Fourth, there would be no excess demand if college expense loans were not so prevalent and/or backed by the US government.  The government's interference in this space all but guarantees their will be too much demand, there will be fraud, and there will be many people hurt by the availability of money and credit to fund a college education.

As a student that paid for my undergrad and graduate studies on a cash basis via waiting tables and bartending I was able to make it through without any loans.   Given the huge rise in costs, I know that I'd probably be successful trying to repeat that feat because I have a tenacious spirit and am absolutely against having debt that would start me off in a hole.  Having said that, I am not sure I could do it as easily with the cost of tuition and expenses in today's world.

I will admit that college educations allow for professionals to earn about $20,000 more a year than those that don't attend college.  Well guess what?  They should.  But I would tender that those same kids that don't go to college or shouldn't go to college should end up in some vocational program or apprenticeship.  If you don't think that can be lucrative, just have a plumber or electrician come to your house.  My goodness, if I didn't love what I did so much I could make a great case for entering in a profession that could bill $325.00 an hour!  My attorney doesn't make that, nor do many of my physician clients!

This makes we absolutely laugh and cry at the same time.  Texas Governor Rick Perry recently proposed that the Texas Legislature attempt to find ways to make a 4 year degree cost around $10,000.  I think this is a responsible approach and a necessary one.  With the advent of virtual classrooms and electronic distribution of materials, why would it cost a student over $37,000 for a four year degree in Texas (not including room and board)? 

So what is the response from Texas Alumni Director Bill McCausland? -
"If you strive to make the University of Texas (at Austin) the No. 1 public school in the country, I don't think a dramatic increase in enrollment or reducing tuition are the steps necessary to get us to that. They seem to counter it," Bill McCausland, interim executive director of the UT Ex-Students' Association, told the American-Statesman."

Is this guy a clown or what?!  This quote doesn't highlight the rest of his statement where he goes on to say that making costs more affordable and also making virtual teaching and classes available would "lessen or cheapen" the college campus experience.  This is the garbage that kills me!  The "college experience" is fine if that is what you want to pay for, but it frankly is just a joy ride and a waste of the student's money or their parent's money.  I want to be able to provide a degree, not a keg party for my kids.  (Yes, I provided many keg parties for myself back in the day and it didn't help me achieve anything good in my life).

If you are reading this and think that I'm of two minds that I favor reducing college costs and limiting the amount of people getting access to college, you are right on track.  They are not mutually exclusive (meaning that just because tuition costs less I believe more people should come), no I actually advocate a reduction in costs and a limiting of the amount of people that do college. 
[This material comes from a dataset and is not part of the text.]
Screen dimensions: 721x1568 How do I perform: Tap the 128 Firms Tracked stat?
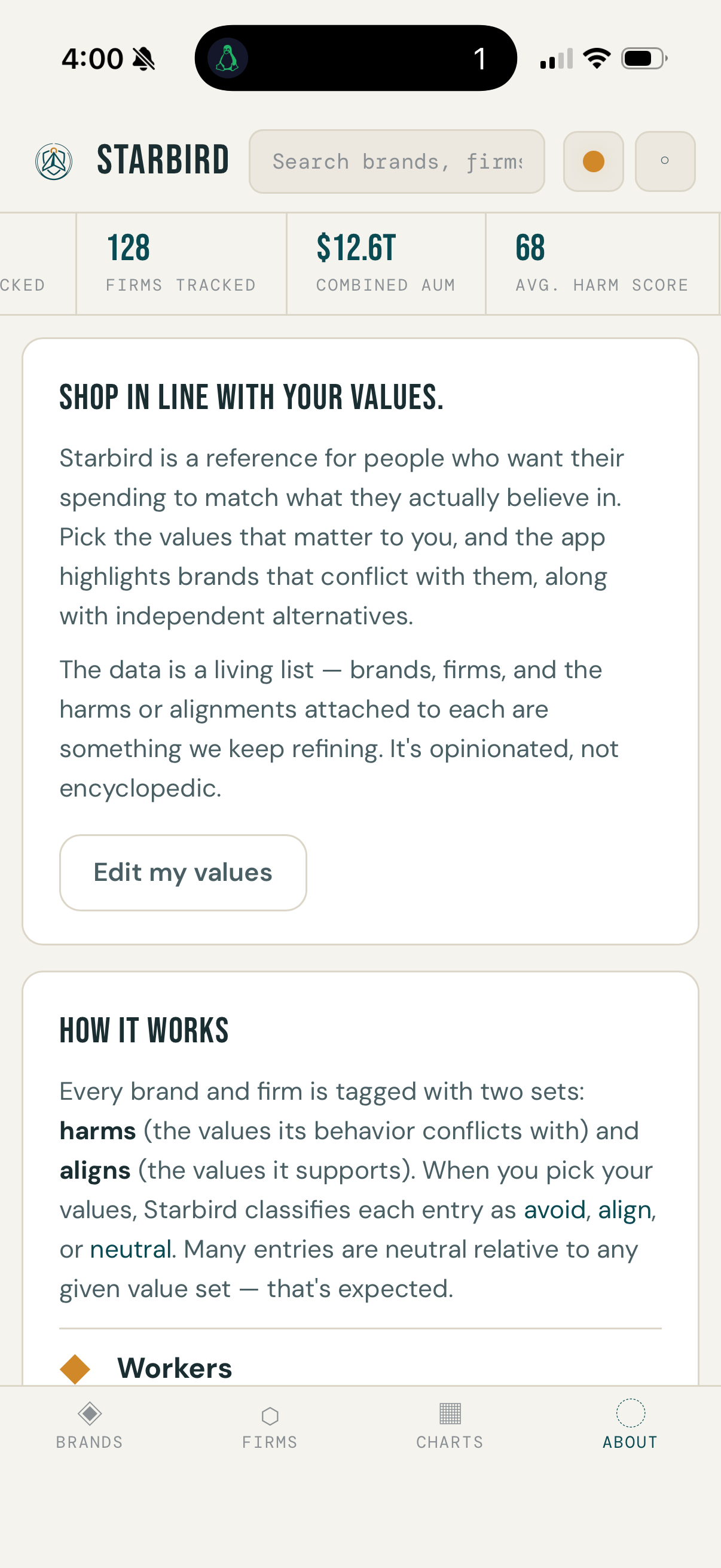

As I wrapped up undergrad it was obvious to me that I was competing with everyone in my job that had a degree.  In answer to that I immediately enrolled in grad school.  The point here is that now that everyone has a degree you must immediately go further to stand out and be special.  This reminds me of the quote from Syndrome in the Incredibles.  "When everyone is special, no one will be".  We've effectively cheapened the value of the college education where everyone can get a degree, now they are worthless.